## MATERIALS PROVIDED
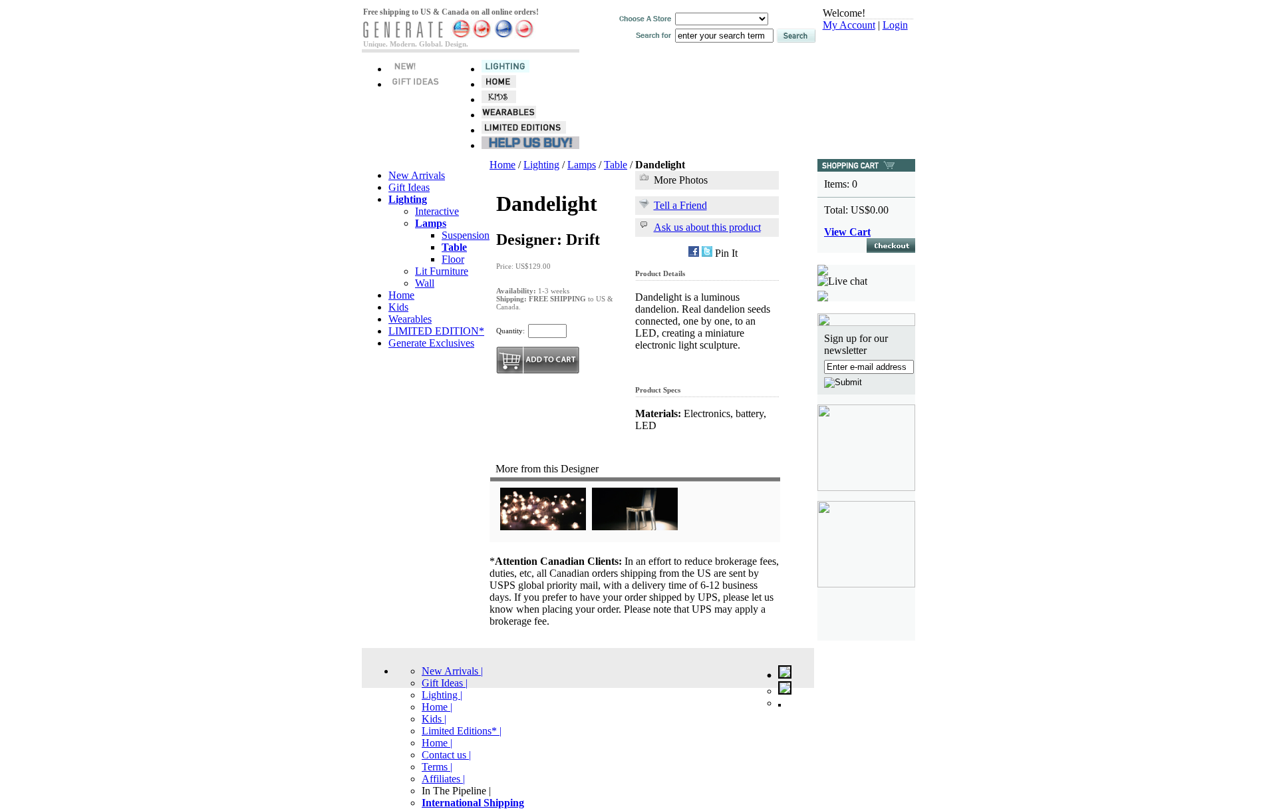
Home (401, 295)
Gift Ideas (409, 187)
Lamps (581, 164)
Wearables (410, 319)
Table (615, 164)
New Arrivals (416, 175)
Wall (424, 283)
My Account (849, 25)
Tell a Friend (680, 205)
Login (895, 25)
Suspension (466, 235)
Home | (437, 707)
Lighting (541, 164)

--

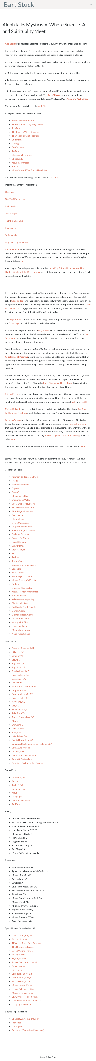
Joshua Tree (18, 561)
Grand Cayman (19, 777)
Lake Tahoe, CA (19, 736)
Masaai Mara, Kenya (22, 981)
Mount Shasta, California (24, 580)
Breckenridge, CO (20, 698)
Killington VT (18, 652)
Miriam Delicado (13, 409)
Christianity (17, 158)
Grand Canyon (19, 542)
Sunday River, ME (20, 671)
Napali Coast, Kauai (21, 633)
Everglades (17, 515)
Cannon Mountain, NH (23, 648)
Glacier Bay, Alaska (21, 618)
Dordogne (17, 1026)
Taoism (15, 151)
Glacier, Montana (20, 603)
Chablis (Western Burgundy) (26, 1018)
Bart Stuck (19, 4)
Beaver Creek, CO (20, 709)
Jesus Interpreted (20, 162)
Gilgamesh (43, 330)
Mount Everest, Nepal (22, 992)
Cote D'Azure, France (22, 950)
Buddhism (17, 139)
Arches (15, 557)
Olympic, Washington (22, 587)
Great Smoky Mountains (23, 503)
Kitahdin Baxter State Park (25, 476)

...

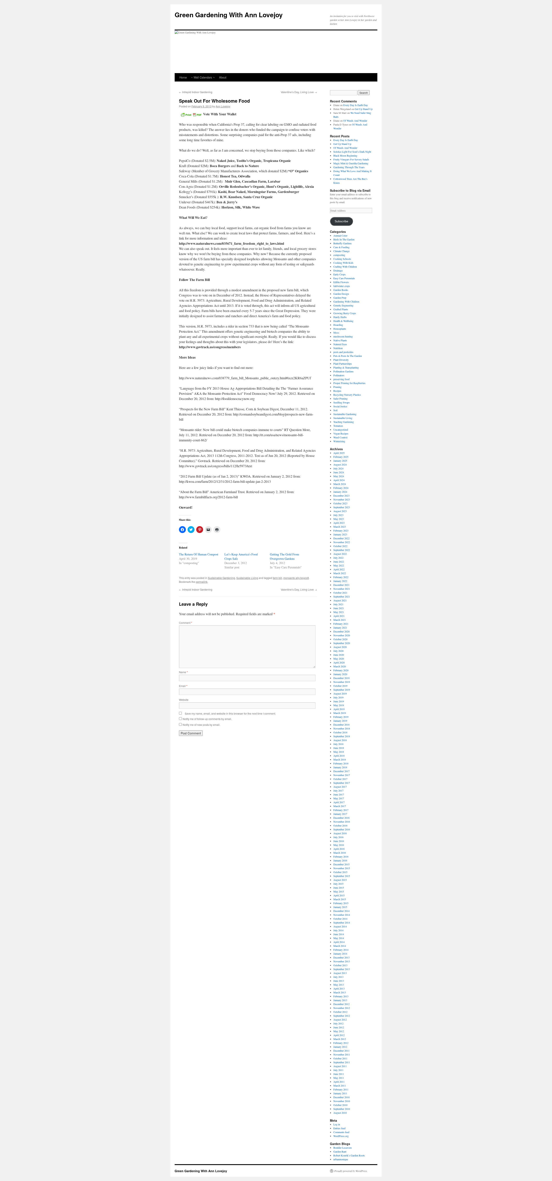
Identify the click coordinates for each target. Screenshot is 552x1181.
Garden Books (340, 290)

## WHAT YOU HAVE TO DO
How many lines of the entries above contain the string "Glacier", matching case exactly? Give only the number.

## OUTPUT FOR THIS EXERCISE
2